(Beginning of DATA EXTRACTS)

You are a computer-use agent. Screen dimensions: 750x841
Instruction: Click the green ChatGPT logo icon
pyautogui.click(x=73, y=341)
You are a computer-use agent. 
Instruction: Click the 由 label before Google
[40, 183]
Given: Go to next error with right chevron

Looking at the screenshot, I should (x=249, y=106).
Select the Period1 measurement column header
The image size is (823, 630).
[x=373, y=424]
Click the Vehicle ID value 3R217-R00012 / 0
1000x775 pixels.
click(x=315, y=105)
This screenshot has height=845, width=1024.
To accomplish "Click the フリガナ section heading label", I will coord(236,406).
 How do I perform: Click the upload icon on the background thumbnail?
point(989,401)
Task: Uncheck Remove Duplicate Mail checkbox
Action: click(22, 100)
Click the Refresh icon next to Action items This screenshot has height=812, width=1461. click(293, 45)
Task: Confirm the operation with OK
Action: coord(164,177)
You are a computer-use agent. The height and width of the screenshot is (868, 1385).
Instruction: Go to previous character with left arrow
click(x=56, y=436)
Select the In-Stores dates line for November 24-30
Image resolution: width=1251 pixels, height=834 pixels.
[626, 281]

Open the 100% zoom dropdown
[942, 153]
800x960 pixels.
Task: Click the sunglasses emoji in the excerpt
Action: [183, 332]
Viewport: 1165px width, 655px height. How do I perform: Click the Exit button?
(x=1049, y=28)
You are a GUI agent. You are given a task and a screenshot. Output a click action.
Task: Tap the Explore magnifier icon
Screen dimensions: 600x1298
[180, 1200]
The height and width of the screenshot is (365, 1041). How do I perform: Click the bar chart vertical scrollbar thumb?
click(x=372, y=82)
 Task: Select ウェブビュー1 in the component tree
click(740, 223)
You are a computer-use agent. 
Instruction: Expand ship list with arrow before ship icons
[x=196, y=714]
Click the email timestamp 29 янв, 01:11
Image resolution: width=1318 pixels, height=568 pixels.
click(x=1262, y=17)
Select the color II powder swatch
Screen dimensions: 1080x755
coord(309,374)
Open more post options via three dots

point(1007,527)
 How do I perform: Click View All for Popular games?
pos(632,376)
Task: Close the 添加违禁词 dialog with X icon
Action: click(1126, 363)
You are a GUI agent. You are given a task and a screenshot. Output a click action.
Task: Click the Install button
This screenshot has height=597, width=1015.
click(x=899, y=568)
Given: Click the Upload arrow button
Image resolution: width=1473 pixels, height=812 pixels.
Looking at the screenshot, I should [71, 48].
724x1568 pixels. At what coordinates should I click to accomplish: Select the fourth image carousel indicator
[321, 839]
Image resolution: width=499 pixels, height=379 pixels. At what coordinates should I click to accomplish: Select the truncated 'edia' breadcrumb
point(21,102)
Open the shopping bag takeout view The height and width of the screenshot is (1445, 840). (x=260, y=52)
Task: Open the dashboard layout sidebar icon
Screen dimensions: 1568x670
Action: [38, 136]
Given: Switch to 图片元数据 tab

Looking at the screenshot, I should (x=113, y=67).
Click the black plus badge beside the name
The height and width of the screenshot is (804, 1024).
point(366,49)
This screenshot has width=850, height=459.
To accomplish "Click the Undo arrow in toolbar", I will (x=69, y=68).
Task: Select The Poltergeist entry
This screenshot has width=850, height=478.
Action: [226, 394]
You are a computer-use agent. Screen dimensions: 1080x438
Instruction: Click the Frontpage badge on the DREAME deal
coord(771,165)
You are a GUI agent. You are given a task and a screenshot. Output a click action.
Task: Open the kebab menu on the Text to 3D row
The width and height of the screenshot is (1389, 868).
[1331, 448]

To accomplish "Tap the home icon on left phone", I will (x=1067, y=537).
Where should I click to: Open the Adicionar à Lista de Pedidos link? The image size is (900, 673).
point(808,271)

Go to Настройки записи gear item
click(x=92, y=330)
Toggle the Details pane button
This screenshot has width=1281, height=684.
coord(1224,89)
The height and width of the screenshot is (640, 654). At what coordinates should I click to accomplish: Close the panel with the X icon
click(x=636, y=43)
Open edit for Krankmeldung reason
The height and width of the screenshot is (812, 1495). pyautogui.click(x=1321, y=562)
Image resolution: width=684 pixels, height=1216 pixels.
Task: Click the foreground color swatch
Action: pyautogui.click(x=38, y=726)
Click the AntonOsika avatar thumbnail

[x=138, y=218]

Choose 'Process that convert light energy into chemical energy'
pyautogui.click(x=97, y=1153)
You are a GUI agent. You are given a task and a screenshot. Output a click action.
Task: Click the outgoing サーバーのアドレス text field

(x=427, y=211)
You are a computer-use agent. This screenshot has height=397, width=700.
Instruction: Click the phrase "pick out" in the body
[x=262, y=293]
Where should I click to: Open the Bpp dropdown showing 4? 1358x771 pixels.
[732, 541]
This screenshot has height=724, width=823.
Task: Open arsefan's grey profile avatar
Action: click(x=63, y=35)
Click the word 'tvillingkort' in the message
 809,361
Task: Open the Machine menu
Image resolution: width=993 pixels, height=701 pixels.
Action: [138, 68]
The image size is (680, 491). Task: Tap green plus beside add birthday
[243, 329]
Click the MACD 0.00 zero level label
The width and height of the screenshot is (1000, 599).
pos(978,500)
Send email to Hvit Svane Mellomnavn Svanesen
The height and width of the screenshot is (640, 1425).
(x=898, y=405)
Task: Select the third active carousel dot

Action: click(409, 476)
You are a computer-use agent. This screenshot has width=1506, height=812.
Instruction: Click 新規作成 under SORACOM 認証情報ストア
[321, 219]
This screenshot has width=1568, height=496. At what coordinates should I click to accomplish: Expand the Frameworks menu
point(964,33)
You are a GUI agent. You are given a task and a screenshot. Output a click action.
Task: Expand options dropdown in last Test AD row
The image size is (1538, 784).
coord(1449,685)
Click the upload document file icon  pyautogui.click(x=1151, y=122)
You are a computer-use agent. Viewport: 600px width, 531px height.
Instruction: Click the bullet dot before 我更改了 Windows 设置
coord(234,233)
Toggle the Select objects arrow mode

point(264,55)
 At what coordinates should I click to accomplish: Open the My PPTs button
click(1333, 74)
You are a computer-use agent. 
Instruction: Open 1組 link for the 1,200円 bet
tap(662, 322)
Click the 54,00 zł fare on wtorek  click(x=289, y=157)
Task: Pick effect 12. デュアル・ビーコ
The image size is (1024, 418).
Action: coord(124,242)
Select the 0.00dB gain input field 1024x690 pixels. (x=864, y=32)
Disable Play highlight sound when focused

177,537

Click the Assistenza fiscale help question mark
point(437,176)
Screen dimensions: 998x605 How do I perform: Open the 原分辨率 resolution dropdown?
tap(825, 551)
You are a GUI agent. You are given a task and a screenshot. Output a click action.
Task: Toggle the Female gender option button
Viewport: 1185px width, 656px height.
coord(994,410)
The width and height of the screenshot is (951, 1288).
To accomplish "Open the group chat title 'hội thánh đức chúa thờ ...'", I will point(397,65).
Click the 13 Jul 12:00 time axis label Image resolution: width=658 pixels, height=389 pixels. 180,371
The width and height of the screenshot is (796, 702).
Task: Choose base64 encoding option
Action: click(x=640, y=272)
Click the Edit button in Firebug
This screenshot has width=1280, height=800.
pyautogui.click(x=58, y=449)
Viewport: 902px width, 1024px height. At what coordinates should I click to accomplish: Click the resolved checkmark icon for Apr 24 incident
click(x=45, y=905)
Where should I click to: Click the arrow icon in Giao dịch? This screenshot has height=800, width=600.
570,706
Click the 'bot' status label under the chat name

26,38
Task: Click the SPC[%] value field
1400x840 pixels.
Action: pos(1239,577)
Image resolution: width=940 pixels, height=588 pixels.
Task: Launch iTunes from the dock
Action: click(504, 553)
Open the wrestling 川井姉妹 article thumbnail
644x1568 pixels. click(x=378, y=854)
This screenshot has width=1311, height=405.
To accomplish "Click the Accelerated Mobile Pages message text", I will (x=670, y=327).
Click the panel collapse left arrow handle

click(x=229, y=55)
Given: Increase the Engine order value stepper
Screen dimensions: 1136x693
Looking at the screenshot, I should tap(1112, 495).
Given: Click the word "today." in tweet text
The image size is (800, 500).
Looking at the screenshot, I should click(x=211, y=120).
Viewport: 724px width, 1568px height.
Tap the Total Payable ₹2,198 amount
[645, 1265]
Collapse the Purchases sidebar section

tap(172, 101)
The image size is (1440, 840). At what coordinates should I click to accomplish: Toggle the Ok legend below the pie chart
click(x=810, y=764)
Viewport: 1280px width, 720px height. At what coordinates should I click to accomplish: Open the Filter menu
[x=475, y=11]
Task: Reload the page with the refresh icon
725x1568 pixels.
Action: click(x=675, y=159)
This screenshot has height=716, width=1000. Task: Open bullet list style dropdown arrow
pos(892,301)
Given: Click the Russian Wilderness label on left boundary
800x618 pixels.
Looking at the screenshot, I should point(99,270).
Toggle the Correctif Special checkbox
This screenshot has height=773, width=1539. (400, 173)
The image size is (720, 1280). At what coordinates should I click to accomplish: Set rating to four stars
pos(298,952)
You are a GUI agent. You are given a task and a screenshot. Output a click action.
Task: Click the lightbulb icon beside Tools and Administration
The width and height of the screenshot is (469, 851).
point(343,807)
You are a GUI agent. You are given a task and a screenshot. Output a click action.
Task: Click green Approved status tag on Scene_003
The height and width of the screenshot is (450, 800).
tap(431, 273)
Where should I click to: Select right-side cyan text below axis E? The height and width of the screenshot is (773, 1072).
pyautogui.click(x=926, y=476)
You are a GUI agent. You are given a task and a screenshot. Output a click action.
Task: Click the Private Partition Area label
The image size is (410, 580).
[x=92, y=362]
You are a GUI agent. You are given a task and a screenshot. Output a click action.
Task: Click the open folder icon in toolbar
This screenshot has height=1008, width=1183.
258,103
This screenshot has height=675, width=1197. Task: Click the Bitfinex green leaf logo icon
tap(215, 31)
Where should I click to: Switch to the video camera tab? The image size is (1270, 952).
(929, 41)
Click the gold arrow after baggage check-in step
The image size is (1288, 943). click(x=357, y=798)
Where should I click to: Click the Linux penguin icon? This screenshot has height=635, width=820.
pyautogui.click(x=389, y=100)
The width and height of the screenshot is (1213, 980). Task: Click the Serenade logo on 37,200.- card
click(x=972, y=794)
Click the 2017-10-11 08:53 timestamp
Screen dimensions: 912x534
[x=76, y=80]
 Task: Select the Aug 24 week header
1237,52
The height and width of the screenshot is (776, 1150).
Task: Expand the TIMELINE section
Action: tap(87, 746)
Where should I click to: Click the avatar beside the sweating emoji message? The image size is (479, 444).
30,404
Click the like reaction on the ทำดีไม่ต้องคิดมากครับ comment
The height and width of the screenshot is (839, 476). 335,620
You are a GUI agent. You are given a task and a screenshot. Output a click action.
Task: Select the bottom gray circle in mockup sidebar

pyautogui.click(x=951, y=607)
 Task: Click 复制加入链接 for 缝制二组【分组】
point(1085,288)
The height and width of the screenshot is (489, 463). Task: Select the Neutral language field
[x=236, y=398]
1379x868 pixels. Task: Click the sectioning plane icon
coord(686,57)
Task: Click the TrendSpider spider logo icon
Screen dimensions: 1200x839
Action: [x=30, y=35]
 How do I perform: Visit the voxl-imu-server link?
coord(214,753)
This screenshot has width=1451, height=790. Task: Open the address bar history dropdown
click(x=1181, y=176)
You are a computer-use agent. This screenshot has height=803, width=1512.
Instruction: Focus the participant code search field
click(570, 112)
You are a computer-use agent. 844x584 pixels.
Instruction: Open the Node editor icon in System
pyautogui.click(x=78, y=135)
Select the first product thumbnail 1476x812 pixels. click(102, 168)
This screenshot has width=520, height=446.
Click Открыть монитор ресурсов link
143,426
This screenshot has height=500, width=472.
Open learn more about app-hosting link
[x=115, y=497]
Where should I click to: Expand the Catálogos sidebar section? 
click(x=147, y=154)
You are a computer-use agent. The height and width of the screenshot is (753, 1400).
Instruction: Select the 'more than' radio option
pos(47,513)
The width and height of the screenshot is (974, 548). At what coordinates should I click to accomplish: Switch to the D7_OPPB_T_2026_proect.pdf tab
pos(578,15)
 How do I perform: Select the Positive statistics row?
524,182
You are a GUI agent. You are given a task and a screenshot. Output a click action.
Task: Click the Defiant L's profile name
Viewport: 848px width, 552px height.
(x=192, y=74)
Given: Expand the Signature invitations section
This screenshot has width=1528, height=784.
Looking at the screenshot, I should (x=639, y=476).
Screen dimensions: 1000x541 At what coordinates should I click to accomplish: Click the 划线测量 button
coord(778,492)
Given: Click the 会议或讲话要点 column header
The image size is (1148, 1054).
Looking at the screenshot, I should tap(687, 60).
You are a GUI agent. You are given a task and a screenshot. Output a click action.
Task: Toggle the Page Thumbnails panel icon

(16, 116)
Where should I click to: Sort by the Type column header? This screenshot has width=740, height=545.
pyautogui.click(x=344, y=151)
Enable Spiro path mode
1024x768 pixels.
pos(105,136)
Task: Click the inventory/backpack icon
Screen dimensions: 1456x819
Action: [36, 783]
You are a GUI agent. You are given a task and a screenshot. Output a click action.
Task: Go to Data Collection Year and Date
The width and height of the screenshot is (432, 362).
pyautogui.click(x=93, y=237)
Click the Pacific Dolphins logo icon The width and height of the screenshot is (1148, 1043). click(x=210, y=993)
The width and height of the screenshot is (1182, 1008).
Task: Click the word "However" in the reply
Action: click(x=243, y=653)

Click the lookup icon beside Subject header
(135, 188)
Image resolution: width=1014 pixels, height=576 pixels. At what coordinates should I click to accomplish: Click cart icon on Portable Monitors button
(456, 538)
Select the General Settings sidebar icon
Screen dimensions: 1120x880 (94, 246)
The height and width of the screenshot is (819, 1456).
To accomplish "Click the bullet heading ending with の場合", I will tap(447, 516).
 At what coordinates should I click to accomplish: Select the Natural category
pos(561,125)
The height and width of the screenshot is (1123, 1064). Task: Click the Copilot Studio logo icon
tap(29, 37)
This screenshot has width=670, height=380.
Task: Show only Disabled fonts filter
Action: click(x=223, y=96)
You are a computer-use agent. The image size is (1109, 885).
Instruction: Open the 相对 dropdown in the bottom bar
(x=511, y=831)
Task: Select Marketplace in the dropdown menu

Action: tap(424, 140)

(End of DATA EXTRACTS)

▸ WHAT IS BEING ASKED
Extract all lines of the records above that include "value".

▸ TASK RESULT
Click the Vehicle ID value 3R217-R00012 / 0
Task: Click the SPC[%] value field
Given: Increase the Engine order value stepper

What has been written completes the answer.